Die St.Galler Kaufleute hätten stets einen regen Handel mit Überlingen getrieben. Bürgermeister und Rat bitten die St.Galler Regierung, ihren Bürgern entsprechend Mitteilung zu machen in der Hoffnung, dass deren Vertrauen in das Überlinger Gewerbe wieder zurückkehre und der Handel wieder floriere.

Zwölf Tage später, am 7. Oktober 1650 (Datum nach julianischem Kalender), antworteten die St.Galler (Missive Nr. 4062). Sie hätten die Nachricht von der Wiederaufnahme des althergebrachten Kornmarktes ihren Gewerbetreibenden aus der Zunft der Pfister (Bäcker) zukommen lassen.

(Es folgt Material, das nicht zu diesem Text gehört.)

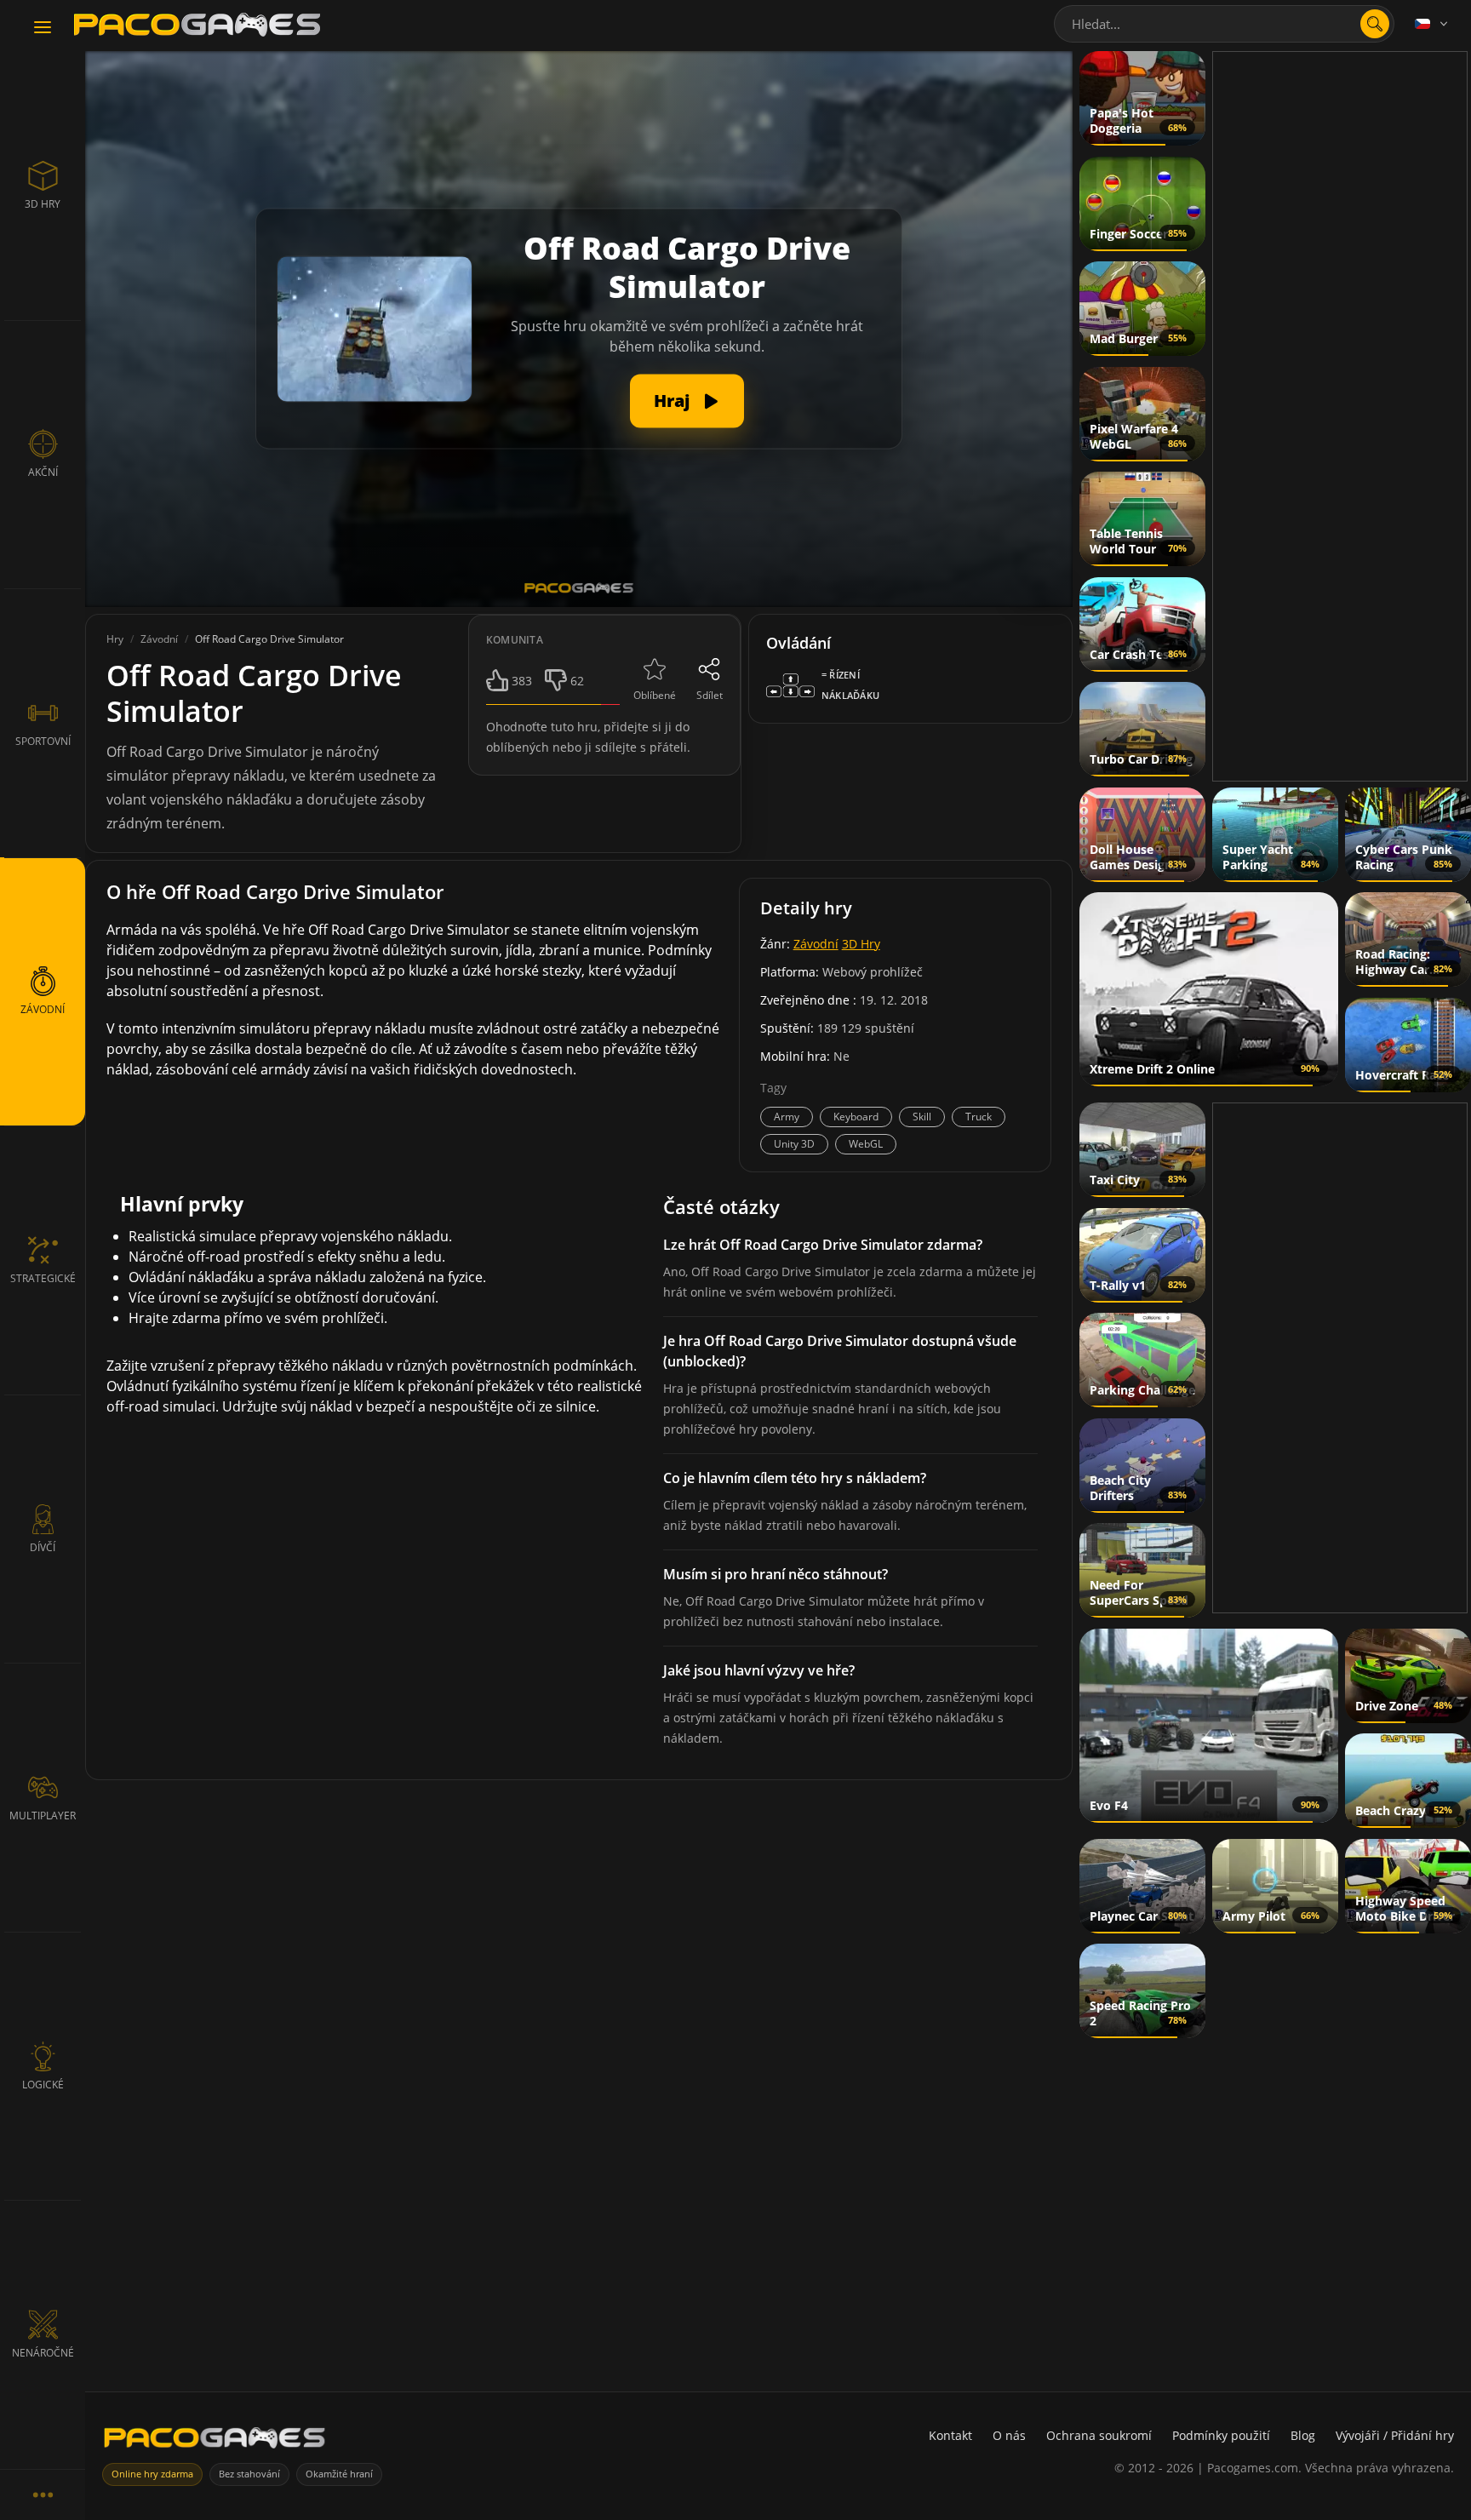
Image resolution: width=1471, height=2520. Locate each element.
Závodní (816, 944)
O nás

Die Pfister hätten sich aber darüber beschwert, dass die Zölle und andere Unkosten, die auf den Waren erhoben würden, zurzeit so hoch seien, dass sie den Markt nicht benützen könnten. Sobald die Zölle und die Kosten wieder – wie in anderen Orten bereits geschehen – «in den alten tax herabgesezt» seien, würden sie den Markt wie früher wieder besuchen.

Kornmarkt «alte Greth» in Überlingen, Ausschnitt aus dem Plan von Matthäus Merian, gedruckt 1643 in Frankfurt Bild: Wikimedia Commons

Der Kornmarkt zu Überlingen, untergebracht in der «alten Greth», dem Waren- und Zolllager, aus dem 14. Jahrhundert, war von überregionaler Bedeutung vor allem für den Handel mit Getreide.

Der Export aus Süddeutschland bzw. der Import in die Ostschweiz war für die Versorgung der hiesigen Bevölkerung mit diesem Grundnahrungsmittel von existenzieller Bedeutung. Die eigene Produktion hatte schon im Spätmittelalter nicht mehr ausgereicht. In der frühen Neuzeit entwickelte sich die Versorgung mit inländischem Getreide zunehmend zu einem Engpass.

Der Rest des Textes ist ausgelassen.